You can find your pool’s surface area by multiplying its length by its width for rectangular pools. Then for the second factor, subtract the average temperature of the coldest month you plan on using your pool from your ideal water temperature. You’ll use that difference in this calculation:
Area of pool x temperature difference (℉) x 12 = BTUs needed per hour
Solar heaters are sized a bit differently, and it’s typically recommended that people in sunny climates purchase a solar panel that is 70% the size of their pool, or 100% the size of their pool in cloudy climates.
While the above equation and recommendations are suitable for sizing pool heaters, there are several other factors that can be taken into consideration for finding the optimal sized heater, including wind speeds and exposure, humidity, pool covers, temperatures at night, and others.
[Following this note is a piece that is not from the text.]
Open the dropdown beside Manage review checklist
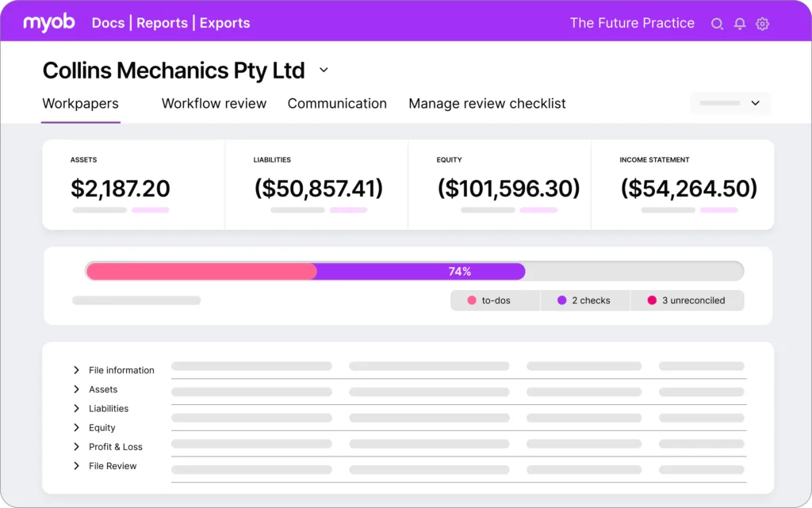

So while it may require a bit more out of your pocket, the best option for choosing the right size is to consult a pool professional. It’ll be better for your pool and for your sanity.
Choosing the right pool heater can be overwhelming and downright frustrating if you don’t know what you need or where to look. The biggest thing to remember though, is not to shop by price alone. You’ll find that, although some heaters may cost more in the beginning, they will save you money over time by lowering your energy repair bills.
You should always start by taking inventory of what your pool needs. Think about where you live, how long you want to be able to use your pool and your pools size to determine how much energy you’ll need to heat it. Once you do that, you’ll be ready to shop around for a pool heater that fits your needs perfectly, allowing you to extend your summer and enjoy swimming in your backyard pool even longer each year.